(MATERIAL SUPPLIED begins)

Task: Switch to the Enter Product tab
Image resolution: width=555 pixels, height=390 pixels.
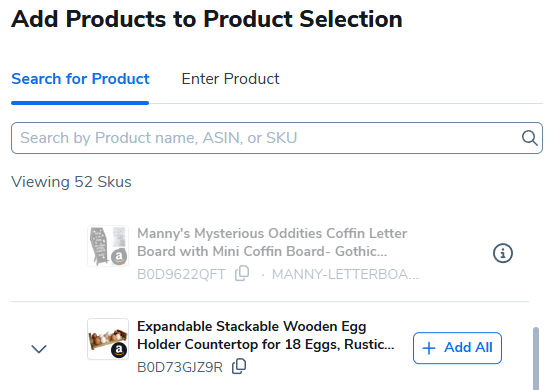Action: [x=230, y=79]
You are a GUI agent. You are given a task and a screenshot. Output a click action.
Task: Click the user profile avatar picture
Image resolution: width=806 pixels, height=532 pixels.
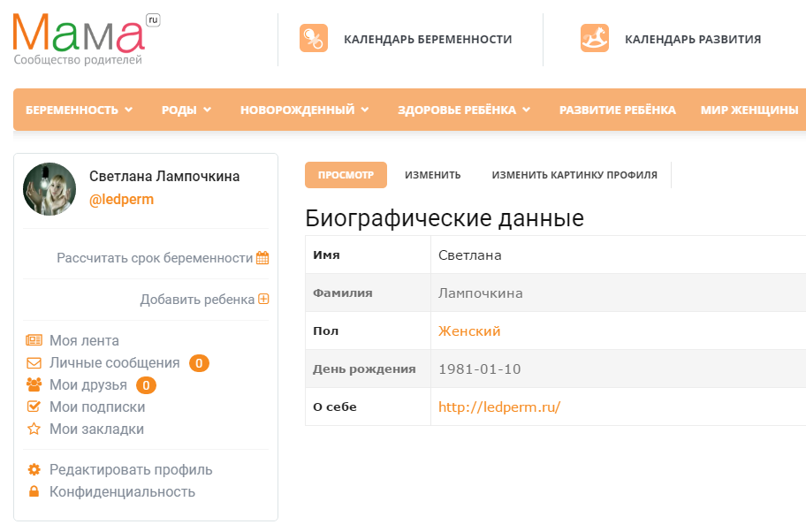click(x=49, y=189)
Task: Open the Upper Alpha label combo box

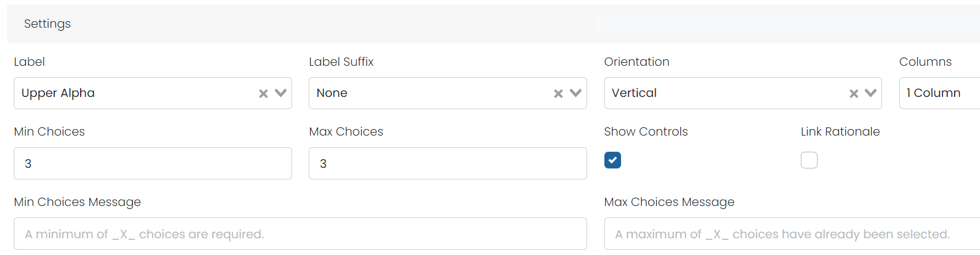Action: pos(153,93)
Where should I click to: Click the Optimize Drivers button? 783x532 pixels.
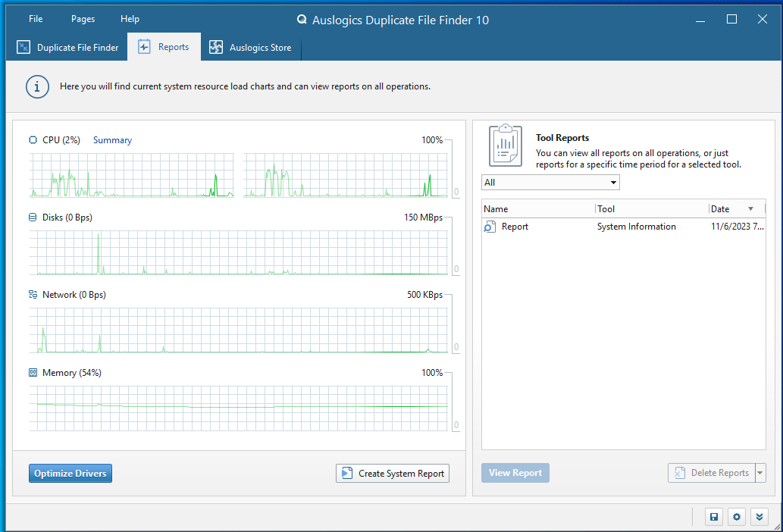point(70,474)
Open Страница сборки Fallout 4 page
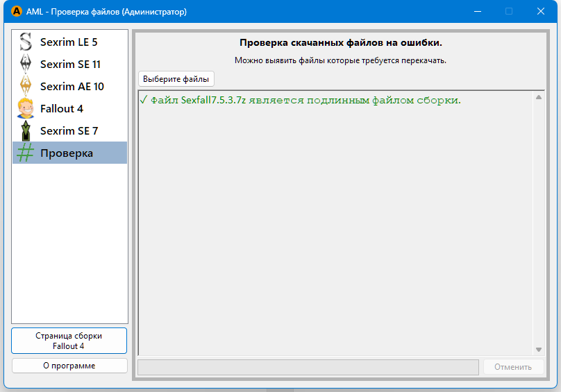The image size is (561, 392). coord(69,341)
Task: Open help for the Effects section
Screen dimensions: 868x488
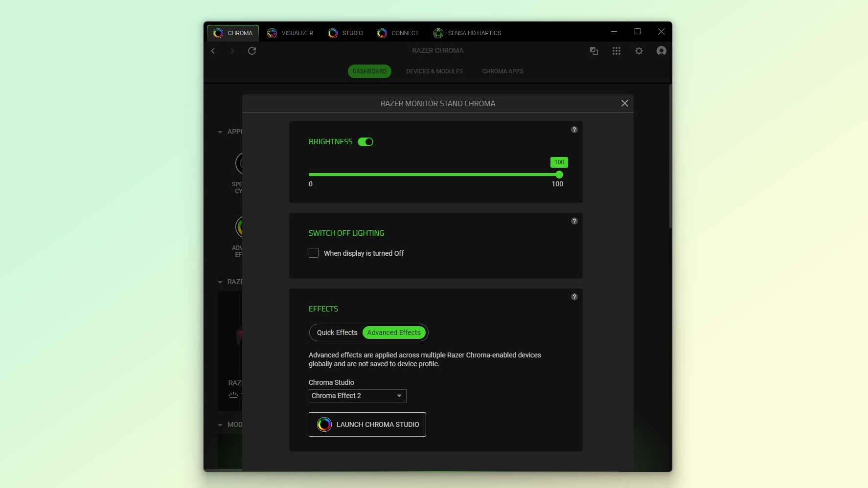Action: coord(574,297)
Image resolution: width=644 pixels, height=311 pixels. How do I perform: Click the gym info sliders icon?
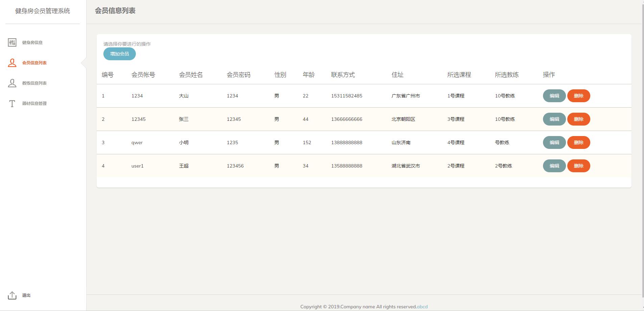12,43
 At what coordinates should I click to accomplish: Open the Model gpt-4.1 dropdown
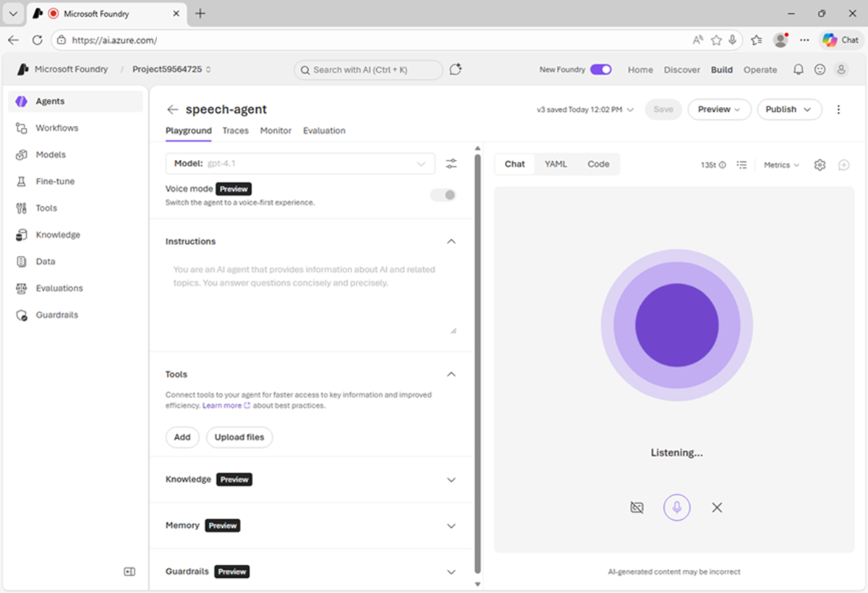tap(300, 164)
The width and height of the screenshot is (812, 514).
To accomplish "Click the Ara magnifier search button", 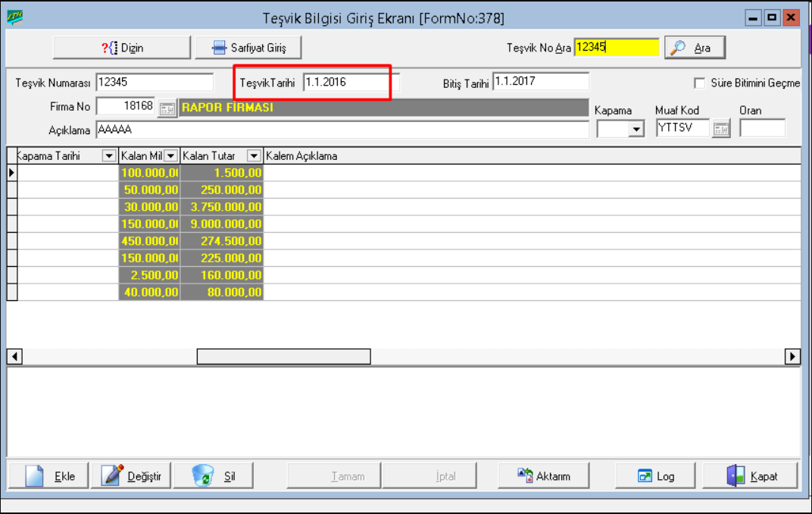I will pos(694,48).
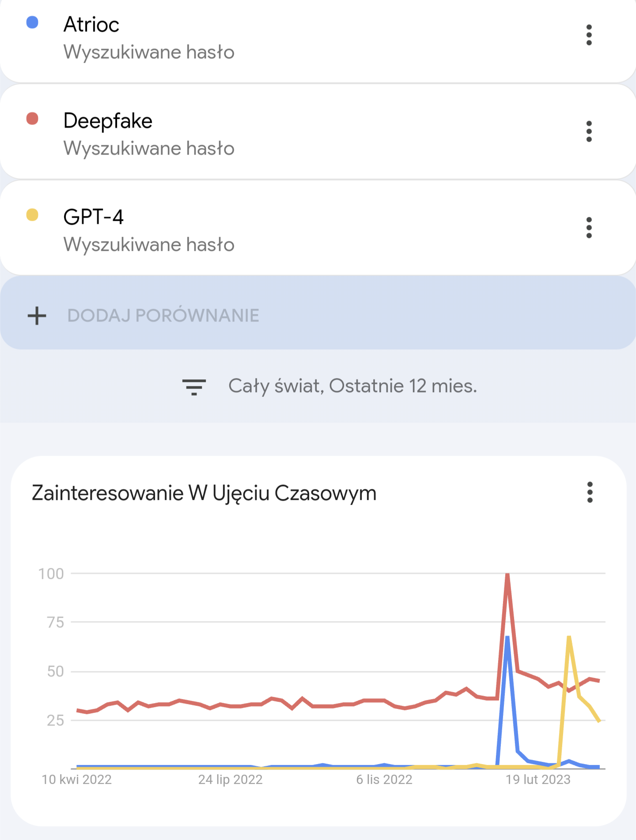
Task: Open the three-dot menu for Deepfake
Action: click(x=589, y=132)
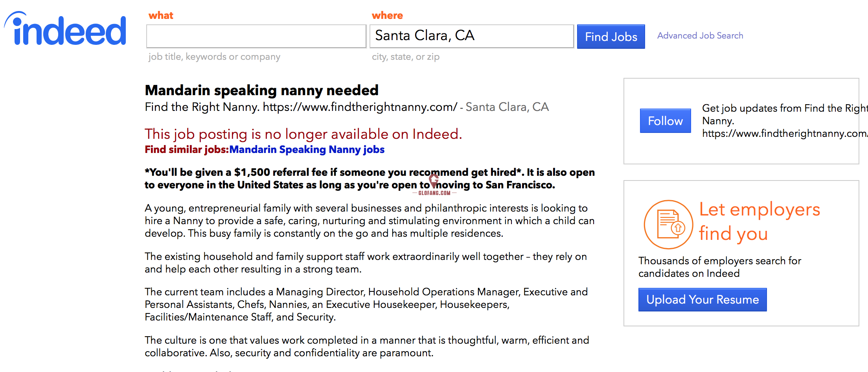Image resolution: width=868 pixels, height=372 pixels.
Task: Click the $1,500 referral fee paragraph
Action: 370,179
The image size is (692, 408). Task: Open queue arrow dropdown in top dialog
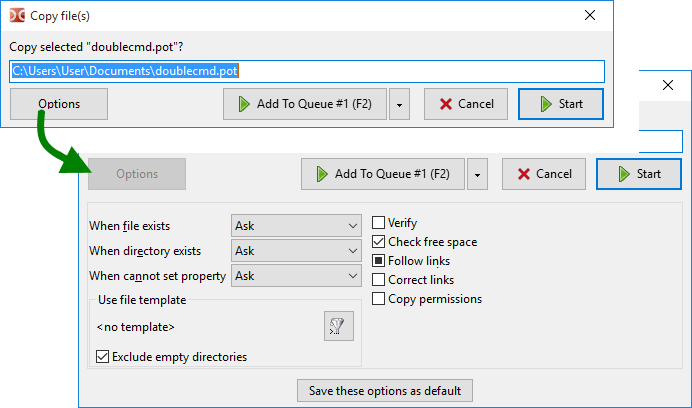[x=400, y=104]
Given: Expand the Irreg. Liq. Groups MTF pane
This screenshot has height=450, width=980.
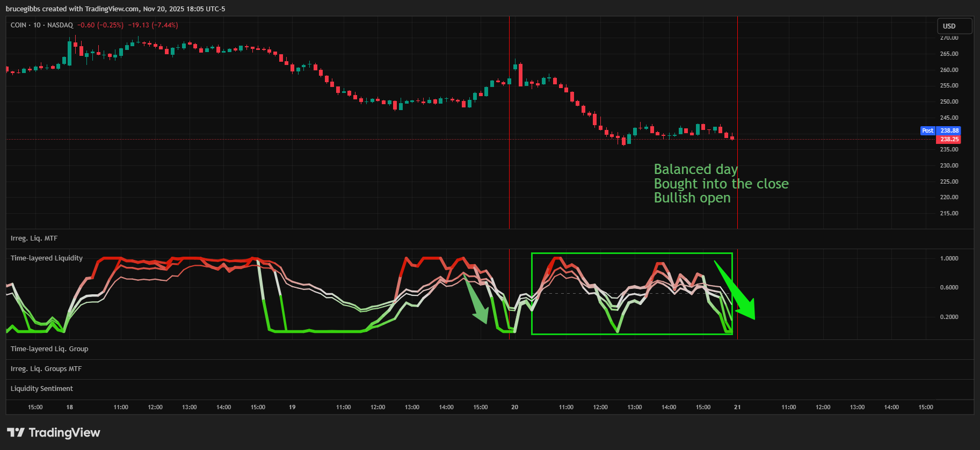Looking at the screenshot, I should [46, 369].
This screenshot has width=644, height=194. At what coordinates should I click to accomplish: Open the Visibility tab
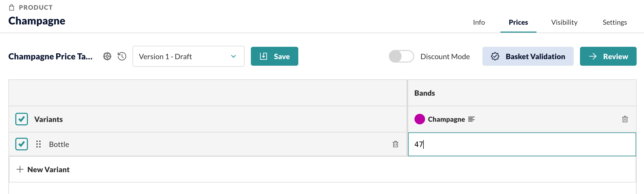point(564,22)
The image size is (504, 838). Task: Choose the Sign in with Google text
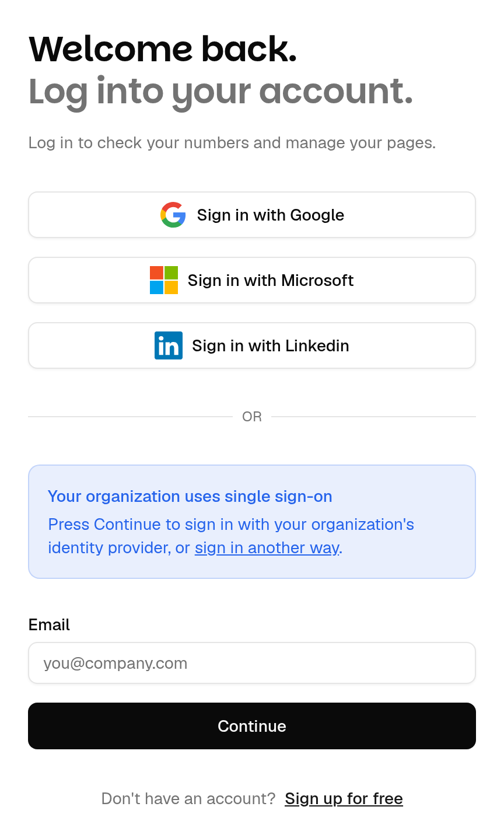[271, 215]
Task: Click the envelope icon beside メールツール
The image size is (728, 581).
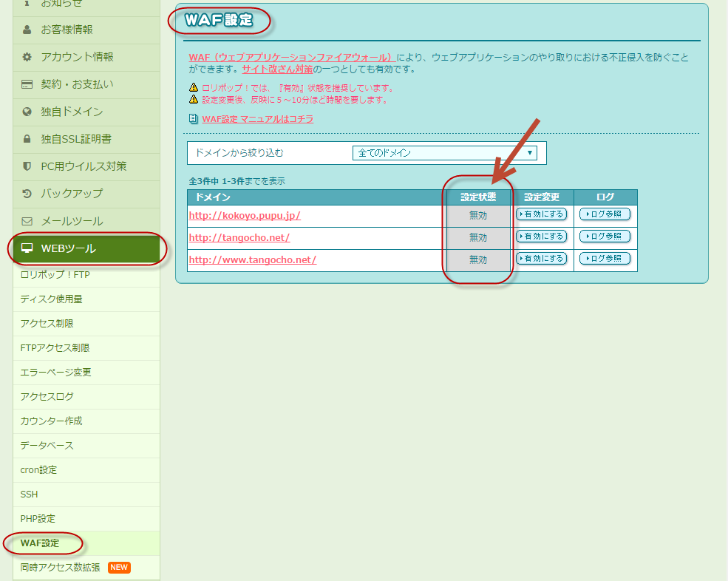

(MATERIAL SUPPLIED ends)

ABOUT THIS EXERCISE -> Copy exactly the lines that run from the line containing "Given: Expand the Irreg. Liq. Groups MTF pane" to the end of the data, keeping both end lines and dropping every picture.

RESPONSE TO THIS TASK ->
Given: Expand the Irreg. Liq. Groups MTF pane
This screenshot has height=450, width=980.
Looking at the screenshot, I should [46, 369].
This screenshot has width=644, height=194. At what coordinates should I click to accomplish: Open the Visibility tab
point(564,22)
The image size is (504, 838). Task: Choose the Sign in with Google text
[271, 215]
Task: Click the envelope icon beside メールツール
The image size is (728, 581).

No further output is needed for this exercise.